Another object is to create an actuating device comprising a fluid actuating means and an electromechanical control means. It should be noted that the term "fluidic" used here has the meaning of either tire matiquett or "hydrauliquett. Yet another object of this invention is to create a device of the aforementioned type in which the speed of the drive means is controlled.

Yet another object of the invention is to create a pusher mechanism applying the principles of. aforementioned actuating device, so as to move a pusher cylinder on a predetermined curvilinear path.
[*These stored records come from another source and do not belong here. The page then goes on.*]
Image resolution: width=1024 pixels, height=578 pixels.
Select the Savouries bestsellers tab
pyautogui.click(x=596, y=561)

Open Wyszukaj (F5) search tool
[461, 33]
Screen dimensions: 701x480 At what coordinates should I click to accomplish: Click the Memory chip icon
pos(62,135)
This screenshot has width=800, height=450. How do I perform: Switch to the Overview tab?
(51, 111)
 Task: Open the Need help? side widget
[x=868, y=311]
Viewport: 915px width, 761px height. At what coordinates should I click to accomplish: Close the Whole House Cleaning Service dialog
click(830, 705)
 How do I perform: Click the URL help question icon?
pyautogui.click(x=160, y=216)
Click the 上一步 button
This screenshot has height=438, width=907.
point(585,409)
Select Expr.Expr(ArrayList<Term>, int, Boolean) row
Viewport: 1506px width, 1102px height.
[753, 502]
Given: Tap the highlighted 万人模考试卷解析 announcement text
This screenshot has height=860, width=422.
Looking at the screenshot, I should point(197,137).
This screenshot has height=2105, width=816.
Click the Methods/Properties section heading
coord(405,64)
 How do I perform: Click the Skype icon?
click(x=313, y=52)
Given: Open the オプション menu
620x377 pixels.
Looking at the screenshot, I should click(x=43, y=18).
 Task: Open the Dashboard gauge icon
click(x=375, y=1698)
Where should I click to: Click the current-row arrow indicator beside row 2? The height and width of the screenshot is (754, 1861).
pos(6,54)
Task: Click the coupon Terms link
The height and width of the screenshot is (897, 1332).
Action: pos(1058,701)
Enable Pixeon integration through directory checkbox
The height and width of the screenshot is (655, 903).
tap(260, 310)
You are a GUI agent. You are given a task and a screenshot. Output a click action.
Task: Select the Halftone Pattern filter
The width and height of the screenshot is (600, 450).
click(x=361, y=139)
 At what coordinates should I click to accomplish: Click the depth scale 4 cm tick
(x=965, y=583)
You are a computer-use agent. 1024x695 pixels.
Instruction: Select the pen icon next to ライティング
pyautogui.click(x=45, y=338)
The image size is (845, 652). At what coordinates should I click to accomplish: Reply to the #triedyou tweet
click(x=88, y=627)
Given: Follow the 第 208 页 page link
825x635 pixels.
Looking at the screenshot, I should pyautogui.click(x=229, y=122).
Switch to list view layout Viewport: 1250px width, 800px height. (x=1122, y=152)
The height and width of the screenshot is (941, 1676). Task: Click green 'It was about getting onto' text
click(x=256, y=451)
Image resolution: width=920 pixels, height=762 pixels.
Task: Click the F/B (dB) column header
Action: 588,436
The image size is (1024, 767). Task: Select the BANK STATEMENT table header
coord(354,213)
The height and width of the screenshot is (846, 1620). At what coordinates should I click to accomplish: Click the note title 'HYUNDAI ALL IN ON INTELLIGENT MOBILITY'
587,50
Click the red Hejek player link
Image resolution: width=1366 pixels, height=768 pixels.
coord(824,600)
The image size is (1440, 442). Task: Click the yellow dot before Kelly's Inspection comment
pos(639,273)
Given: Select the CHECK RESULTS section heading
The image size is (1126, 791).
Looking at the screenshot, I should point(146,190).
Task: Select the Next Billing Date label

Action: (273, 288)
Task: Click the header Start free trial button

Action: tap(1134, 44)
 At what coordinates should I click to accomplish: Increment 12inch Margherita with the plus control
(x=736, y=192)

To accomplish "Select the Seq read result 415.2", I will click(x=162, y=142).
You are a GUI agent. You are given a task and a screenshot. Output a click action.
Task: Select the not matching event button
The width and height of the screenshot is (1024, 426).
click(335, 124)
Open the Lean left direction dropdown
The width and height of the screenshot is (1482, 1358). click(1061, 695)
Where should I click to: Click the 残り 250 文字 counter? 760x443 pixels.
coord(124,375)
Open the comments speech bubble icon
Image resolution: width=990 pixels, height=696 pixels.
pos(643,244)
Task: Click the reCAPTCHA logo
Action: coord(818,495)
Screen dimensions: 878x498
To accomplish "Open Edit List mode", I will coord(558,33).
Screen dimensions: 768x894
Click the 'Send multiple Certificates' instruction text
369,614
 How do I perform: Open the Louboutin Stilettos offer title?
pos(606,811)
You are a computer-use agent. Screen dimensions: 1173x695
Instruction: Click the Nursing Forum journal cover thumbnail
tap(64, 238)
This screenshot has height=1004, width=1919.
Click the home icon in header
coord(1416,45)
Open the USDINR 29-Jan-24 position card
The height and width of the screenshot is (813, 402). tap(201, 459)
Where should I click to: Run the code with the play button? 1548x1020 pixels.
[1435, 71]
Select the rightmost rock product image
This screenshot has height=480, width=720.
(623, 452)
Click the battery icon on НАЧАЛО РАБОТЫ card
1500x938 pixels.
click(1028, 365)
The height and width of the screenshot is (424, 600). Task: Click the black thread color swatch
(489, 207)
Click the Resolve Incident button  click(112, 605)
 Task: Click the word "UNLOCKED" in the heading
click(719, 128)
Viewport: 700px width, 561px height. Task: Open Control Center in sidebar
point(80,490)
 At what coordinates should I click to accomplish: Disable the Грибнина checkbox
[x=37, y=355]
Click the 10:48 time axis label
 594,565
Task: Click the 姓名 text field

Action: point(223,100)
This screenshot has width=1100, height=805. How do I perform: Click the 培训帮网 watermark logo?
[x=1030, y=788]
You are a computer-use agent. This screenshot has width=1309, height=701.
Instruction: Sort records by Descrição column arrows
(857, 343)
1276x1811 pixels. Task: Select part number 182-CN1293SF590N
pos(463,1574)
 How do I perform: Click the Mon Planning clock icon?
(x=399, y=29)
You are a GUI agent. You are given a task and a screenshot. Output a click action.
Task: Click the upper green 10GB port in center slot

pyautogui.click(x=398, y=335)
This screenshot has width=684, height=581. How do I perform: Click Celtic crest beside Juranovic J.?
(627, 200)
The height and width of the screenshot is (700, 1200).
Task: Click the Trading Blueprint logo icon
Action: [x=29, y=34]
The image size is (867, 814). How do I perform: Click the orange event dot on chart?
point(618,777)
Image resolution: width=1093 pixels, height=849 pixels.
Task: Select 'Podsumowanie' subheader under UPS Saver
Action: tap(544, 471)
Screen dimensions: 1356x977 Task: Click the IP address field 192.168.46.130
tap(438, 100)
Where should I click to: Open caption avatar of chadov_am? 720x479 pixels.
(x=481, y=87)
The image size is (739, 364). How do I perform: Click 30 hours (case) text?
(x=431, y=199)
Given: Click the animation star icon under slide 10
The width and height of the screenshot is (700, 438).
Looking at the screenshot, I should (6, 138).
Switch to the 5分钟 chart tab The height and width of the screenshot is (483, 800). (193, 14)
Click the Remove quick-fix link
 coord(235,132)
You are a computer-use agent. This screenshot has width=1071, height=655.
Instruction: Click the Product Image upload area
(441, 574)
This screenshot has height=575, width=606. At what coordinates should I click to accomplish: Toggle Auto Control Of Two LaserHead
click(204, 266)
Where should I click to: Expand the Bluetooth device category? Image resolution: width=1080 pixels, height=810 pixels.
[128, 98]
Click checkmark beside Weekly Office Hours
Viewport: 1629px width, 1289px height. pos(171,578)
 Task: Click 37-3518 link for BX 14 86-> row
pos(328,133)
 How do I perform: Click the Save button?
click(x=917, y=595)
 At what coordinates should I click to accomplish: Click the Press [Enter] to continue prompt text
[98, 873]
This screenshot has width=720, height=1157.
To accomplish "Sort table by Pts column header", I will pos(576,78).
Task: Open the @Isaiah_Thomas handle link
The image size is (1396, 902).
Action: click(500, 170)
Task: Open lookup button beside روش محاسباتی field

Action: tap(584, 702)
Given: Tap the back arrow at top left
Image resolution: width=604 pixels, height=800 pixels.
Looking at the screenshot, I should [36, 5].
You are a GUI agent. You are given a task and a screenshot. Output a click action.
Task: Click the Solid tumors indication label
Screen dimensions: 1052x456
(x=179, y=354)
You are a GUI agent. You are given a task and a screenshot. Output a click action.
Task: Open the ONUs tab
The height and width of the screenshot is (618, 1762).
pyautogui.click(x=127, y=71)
 In addition, prior art pusher mechanisms, regardless of how the rotary actuator is driven, generally provide push and retract air to the pusher cylinder through two separate fluid or pneumatic passages. These passages are formed in the base part on which the rotary table (supporting the pusher cylinder) is mounted and they communicate with orifices provided in the rotary table in predetermined angular positions thereof. Consequently, the pushing and retracting functions are limited so as to occur only at certain points in the operating cycle of the pusher mechanism.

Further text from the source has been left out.